Thursday, August 26, 2010

✿ Higher Thinking Skills Through IT-Based Projects ✿

Lesson 8


In this lesson, we shall discuss four types of IT-based projects which can effectively be used in order to engage students in activities of a higher plane of thinking. To be noted is the fact that these projects differ on the specific process and skills employed, also in the ultimate activity or platform used to communicate completed products to others.
It is to be understood that these projects do not address all of the thinking skills shown previously in the Thinking Skills Framework. But these projects represent constructivist projects, containing the key elements of a constructivist approach to instruction, namely:

(a)  the teacher creating the learning environment
(b)  the teacher giving students the tools and facilities, and
(c)   the teacher facilitating learning.

The students themselves who demonstrate higher thinking skills and creativity through such activities searching for information, organizing and synthesizing ideas, creating presentations, and the like.

Now let us see four IT-based projects conducive to develop higher thinking skills and creativity among learners.

            I.  Resources-based Projects

In these projects, the teacher steps out of the traditional role of being an content expert and information provider, and instead lets the students find their own facts and information.

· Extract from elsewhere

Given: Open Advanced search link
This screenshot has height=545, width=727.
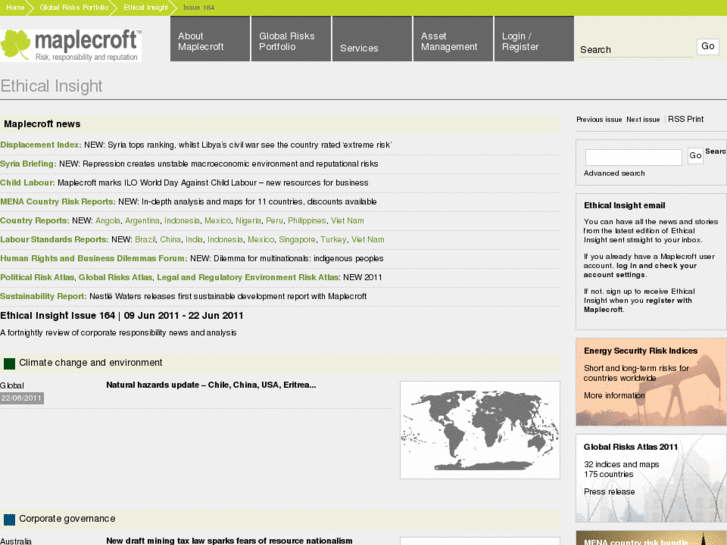Looking at the screenshot, I should [x=614, y=174].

Only when necessary for the active learning process does the teacher step in to supply data or information. The general flow of events in resource-based projects are:

1.       The teacher determines the topic for the examination of the class.
2.      The teacher presents the problem to the class.
3.      The students find information on the problem/questions.
4.      Students organize their information in response to the problem/questions.

Relating to finding information, the central principle is to make the students go beyond the textbook and curriculum materials. Students are also encouraged to go to the library, particularly to the modern extension of the modern library, the internet.
The inquiry-based or discovery approach is given importance in resource-based projects. This requires that the students, individually or cooperatively with members of his group, relate gathered information to the ‘real world.’
The process is given more importance than the project product. It doesn’t matter for example if each group comes up with a different answer to the problem. What matters are the varied sources of information, the line of thinking and the ability to agree in defense of their answers.
The table below can provide the difference between the traditional and resources-based learning approach to instruction.

FIGURE 5 – TRADITIONAL & RESOURCE-BASED LEARNING MODELS

Traditional
Resource-based learning model
Teacher is expert and information provider
Teacher is a guide and facilitator
Textbook is key source of information
Sources are varied
(print, video, internet, etc.)
Food on facts information is packaged, in neat parcels
Focus on learning inquiry/ quest/discovery
The product is the be-all and end-all of learning
Emphasis on process
Assessment is quantitative
Assessment is quantitative and qualitative


II.  SIMPLE CREATIONS

Students can also be assigned to create their software materials to supplement the need for relevant and effective materials. Of course, there are available software materials such Creative Writer (by Microsoft) on writing, KidWork Deluxe (by Davidson) on drawing and painting, and MediaWeave (by Humanities software) on multimedia.
In developing software, creativity as an outcome should not be equated with ingenuity or high intelligence. Creating is more consonant with planning, making, assembling, designing, or building. Creativity is said to combine three kind of skills/abilities:

Analyzing – distinguishing similarities and differences, seeing the project as a problem to be solved.
Synthesizing – making spontaneous connections among ideas, their generating interesting or new ideas.
Promoting – selling of new ideas to allow the public to test the ideas themselves.

To develop creativity, the following five key tasks may be recommended:

1.       Define the task. Clarify the goal of the completed project to the student.
2.      BrainstormThe students themselves will be allowed to generate their own ideas on the project. Rather than shoot down ideas, the teacher encourages idea exchange.
3.      Judge the ideas. The students themselves make an appraisal for or against any idea. Only when students are completely off track should the teacher intervene.
4.     ActThe students do their work with the teacher a facilitator.
5.      Adopt flexibility. The students should be allowed to shift gears and not follow an action path rigidly.


III.  GUIDED HYPERMEDIA PROJECTS

The production of self-made multimedia projects can be approached in two different ways:
          1. As an instructive tool, such as in the production by students of a power-point presentation of a selected topic.
            2. As a constructivist tool, such as when students do a multimedia presentation (with text, graphs, photos, audio narration, interviews, video clips, etc., to simulate a television news show.

IV.  WEB-BASED PROJECTS

Students can be made to create and post webpages on a given topic. But creating webpages, even single page webpages, may be too sophisticated and time consuming for the average student.
It should be said, however, that posting of webpages in the Internet allows the students (now the webpage creator) a wider audience. They can also linked with other related sites in the Internet. But as of now, this creativity project may be to ambitious as a tool in the teaching-learning process.